Last July, former Prime Minister Naoto Kan called for a nuclear phase-out and proposed drawing a new energy strategy that reduces Japan's reliance on nuclear generated electricity. He proposed scrapping plans for 34 new nuclear power plants and questioned whether private companies should run nuclear power plants. Kan also said that Japan should work to increase renewable energy sources, such as solar and wind, and recently told the AP that the Fukushima disaster has "turned him into a believer of renewable energy."
Kan was succeeded by Prime Minister Yoshihiko Noda on Sept. 2, 2011. In his first speech, delivered that day, Prime Minister Noda -- the fiscally conservative former Minister of Finance -- announced that Japan will continue to phase out nuclear power plants, building neither new plants nor extending the licenses of existing plants.
But he also announced that existing nuclear power plants would be restarted after safety checks.
On May 30, 2012, the Union of Kansai Governments, an organization consisting of representatives from local authorities in the region including Fukui, gave its approval for a restart of the two reactors at the Oi nuclear power plant. The district is on the western coast of Honshu, Japan's main island.

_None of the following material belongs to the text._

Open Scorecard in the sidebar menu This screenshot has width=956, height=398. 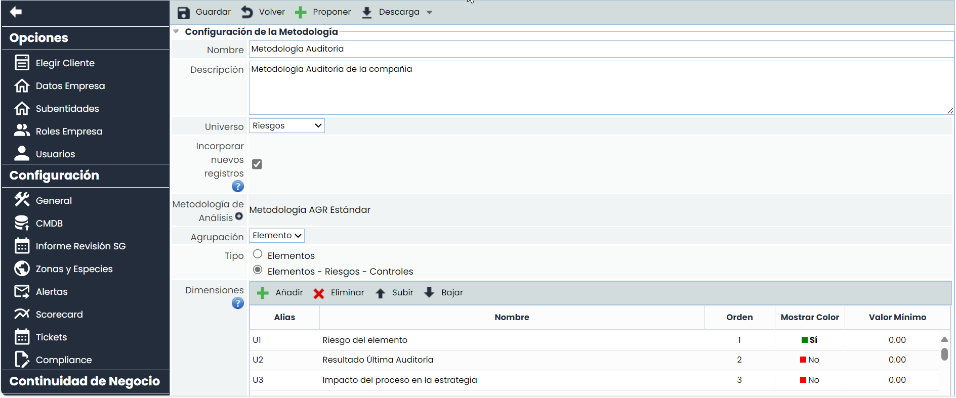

More importantly, the reactors are in Japan's "nuclear alley," which includes 13 of the country's 54 reactors, and supplies the nearby industrial city of Osaka with power.
Nonetheless, most of the local governments are not in favor or a restart. Only two of 11 municipal governments within an 18-miles radius of the plants support a restart, according to a recent survey by Kyodo.
In response to the May 30 decision, up to 1,000 anti-nuclear protestors gathered outside the Prime Minister's office on Friday, June 1, beating drums and chanting against the restart as part of the growing weekly Friday demonstrations. But on June 16, Prime Minister Noda gave final approval to the plans to restart the two reactors at Oi. Although the restart does not need local approval, he sought to rally it in order to secure consensus.
Yet the public remains staunchly opposed to nuclear energy in Japan. Since March, weekly demonstrations have taken place on Fridays at 6pm in front of the Prime Minister's office.
According to Aileen Mioko Smith of Green Action, a Japan-based organization working to end nuclear power, "the demonstrations started out with 500, then several thousand and have now even reached 150,000. Each week, they have grown."
The first reactor at the Oi nuclear power plant was restarted on July 9. Thousands of people across Japan marched against the country's nuclear restart.
The second reactor was restarted July 18, and came two days after one of the largest protests against nuclear power in Japan since the Fukushima disaster, as tens of thousands protested in Tokyo.
And on July 20, the weekly demonstration expanded with an additional protest taking place in front of the Ministry of Economy, Trade and Industry.
The dissent on the issue of nuclear energy is bringing to the fore tensions between the political establishment and public will. Ex-Prime Minister Yukio Hatoyama, who preceded Kan, joined the July 20 rally, saying, "I regret that politics has strayed so far from the people's wishes." Kan resigned last August and was succeeded by Prime Minister Noda.
The turnover also speaks to a crisis in the government, which has seen six ministers in five years and has largely lost the voters' confidence.
On the upside, Japan's Minister of Economy, Trade and Industry Yukio Edano approved the introduction of feed-in-tariffs on June 18, 2012. This system has proven very beneficial in Germany, employing a percentage of energy use fees to subsidize renewable energy.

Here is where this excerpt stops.